Court Below: Superior Court, Suffolk County

A depositor in a savings bank may maintain an action to recover the amount of his deposit, although, upon production of the deposit book, the bank has paid the amount due to one who has been appointed as his administrator under the erroneous belief that he was dead, after he had been absent for more than seven years without being heard from.

By-laws of a savings bank which provide that "upon the death of any depositor, the money standing to his credit shall be paid to his legatee, or heir at law, or legal representative," and that "it is agreed that such payment shall discharge the corporation," and that, "as the officers of this institution may be unable to identify every depositor transacting business at the office, the institution will not be responsible for loss sustained where a depositor has not given notice of his book being stolen or lost, if such book be paid in whole or in part on presentment," and that "no person shall receive any part of his principal or interest without producing the original book," will not prevent a depositor from maintaining an action against the savings bank to recover the amount of his deposit, which, upon production and delivery to it of the deposit book, it has paid to one who has been appointed as administrator of the depositor, under the erroneous belief that he was dead, after he had been absent for more than seven years without being heard from.

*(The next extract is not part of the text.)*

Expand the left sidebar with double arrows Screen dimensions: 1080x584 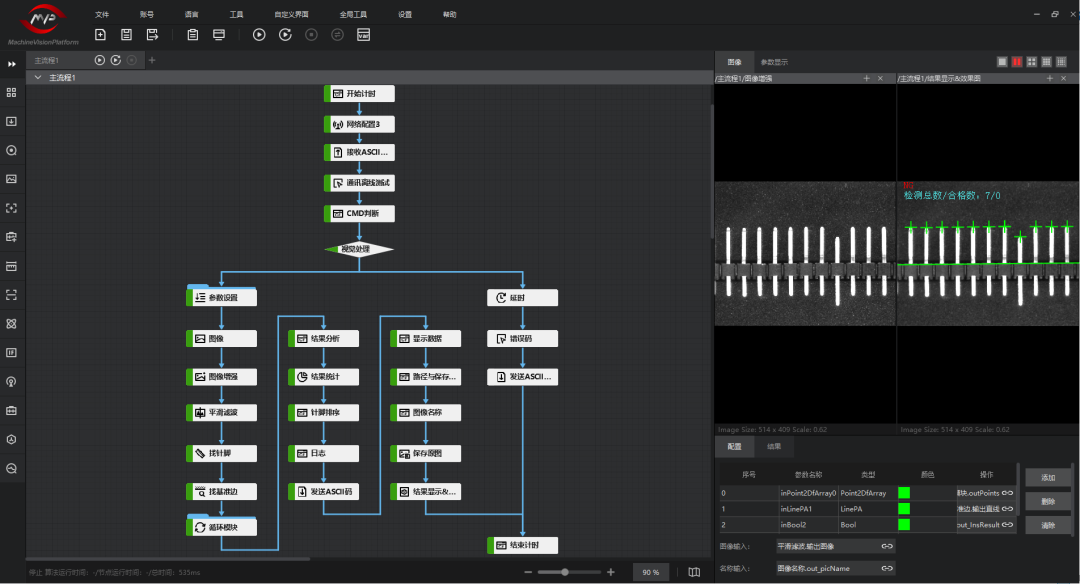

CONTRACT against a savings bank, to recover the amount of a deposit therein, with interest.

In the superior court, the following facts were agreed: The plaintiff, a Danish seaman, on the 10th of May 1848 deposited with the defendants one hundred and thirty dollars, and on the 26th of July following twenty dollars more, signed an agreement to be bound by the by-laws, and within a month after making the last deposit went to California, leaving his deposit book with one Benson, and was not heard from until June 1860, when he returned. In May 1860, Henry P. Rolfe was appointed by the judge of probate for Suffolk county as administrator of the plaintiff's estate, received the deposit book from Benson's widow presented it to the defendants' treasurer with a demand of payment, and, upon delivery of the book to him, received the amount of the deposit, with interest. Such of the by-laws of the defendants as are material, are copied in the opinion. Before the commencement of this action, the defendants, though satisfied of the plaintiff's identity, refused payment to him of the deposit.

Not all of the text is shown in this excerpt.